To make this slightly more realistic, we will pretend that CE1 and CE2 are two completely different internet-access customers that should not be able to reach each other. CE3 will be the common internet gateway for the shared subnet. By doing this, we conserve IP address space by using a large subnet like a /24 instead of a /30 or /31 for every single customer.
The configuration in the MPLS core is the same as VPLS, but with no pseudowire between PE1 and PE2
y
Let’s configure CE3 as a DHCP server, and CE1 and CE2 as customer routers that will obtain a public IP via DHCP.
CE1 obtains the IP 123.1.1.2 and CE2 obtains the IP 123.1.1.3. Each customer can ping the default gateway, but not each other
Now we can have up to 253 customers in this /24. Quite an efficient use of address space!
You may have noticed a flaw in configuring the E-Tree service this way.
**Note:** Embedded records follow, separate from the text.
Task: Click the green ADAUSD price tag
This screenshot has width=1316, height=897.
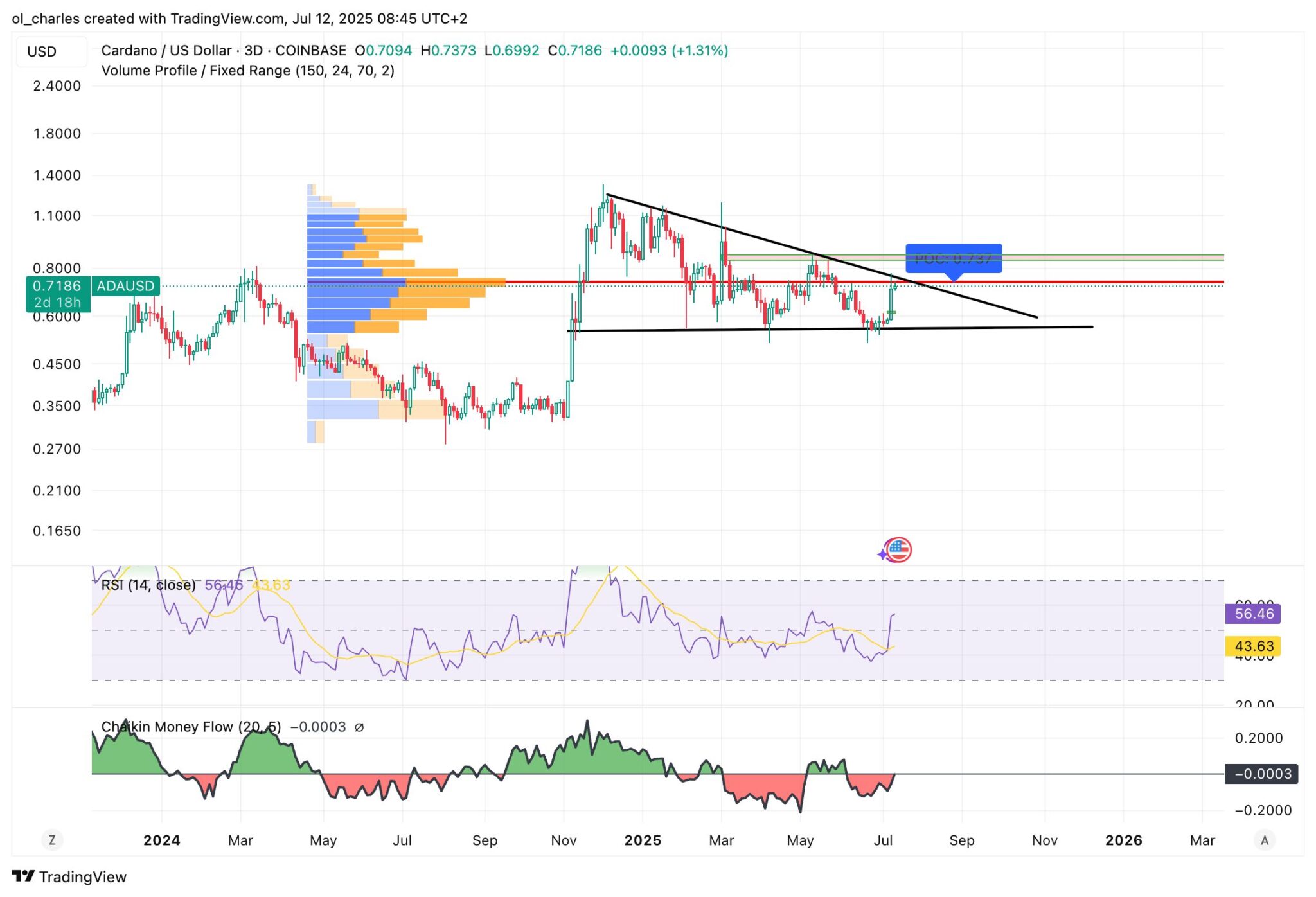Action: click(x=126, y=286)
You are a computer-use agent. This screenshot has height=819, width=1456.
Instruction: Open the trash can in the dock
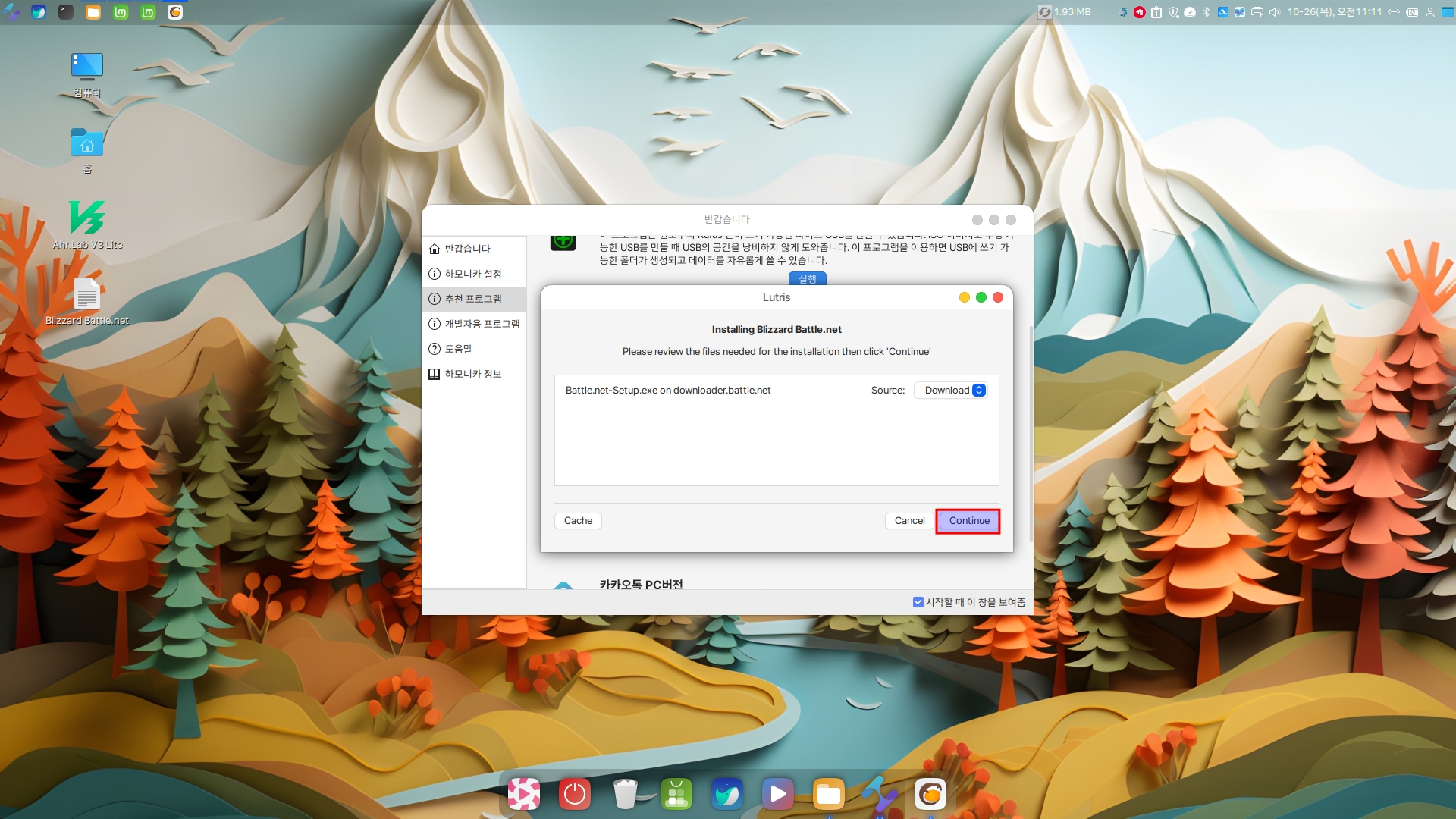pos(625,794)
What happens if you want multiple leafs connected to a single PE? You would have to add both UNIs into the same bridge domain, and now they will be able to communicate.
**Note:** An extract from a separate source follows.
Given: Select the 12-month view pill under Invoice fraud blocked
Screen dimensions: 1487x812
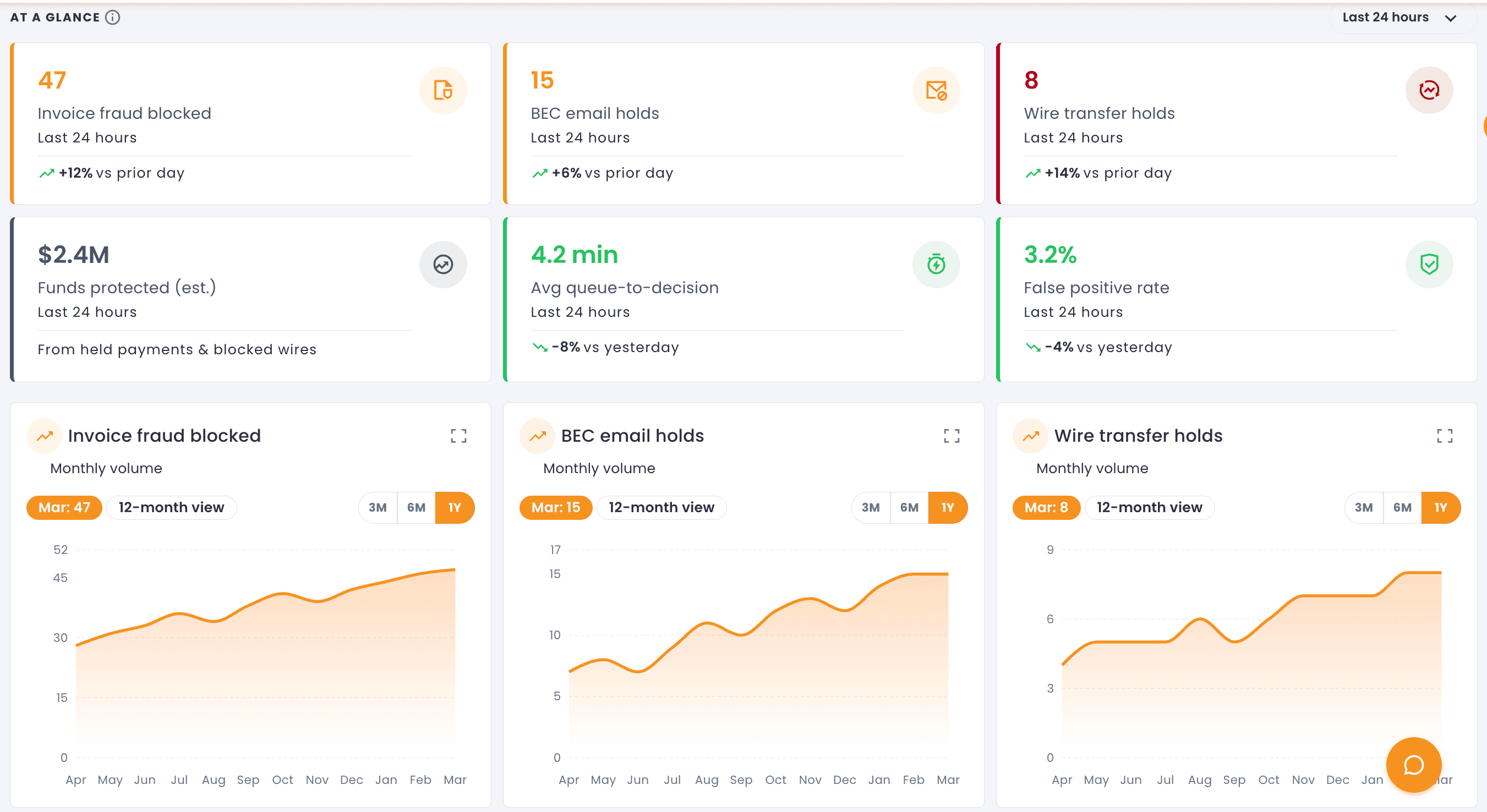Looking at the screenshot, I should point(171,507).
If you’ve worked on real SP networks you know this would be a huge problem, and would completely prevent you from deploying E-Tree like this. In the real word, every single customer does not have its own dedicated PE. What we’ve done here in this lab, is essentially treated each PE as a leaf or root, not each AC or UNI as a leaf or root.
Unfortunately the solution to this using VPLS is complicated.
RFC 7287 is a framework for E-Tree using MPLS. It mentions VPLS and EVPN but does not state how to actually configure the service. I would recommend reading through this RFC as it is pretty short and a good intro to E-Tree.
RFC 7796 provides a mechanism for supporting E-Tree with VPLS by using updates to 802.1Q in published in 2014. The idea is that customer traffic will have a certain tag, and traffic from the root port(s) will have a different tag. The PE must not allow frames with the customer tag to be forwarded to other customer ports.
So let’s say customer traffic will have a tag of 100, and root traffic will have a tag of 200. The PE must be able to prevent traffic with a tag of 100 from being sent to other customers, and allow traffic with a tag of 200 to be sent to customers.
How exactly this is achieved, I am not sure. It kind of sounds like firewalling/filtering based on 802.1Q tags instead of IPs or ports. I’m not even sure if Cisco supports this. I believe that using EVPN is a much better way to provide this service anyways.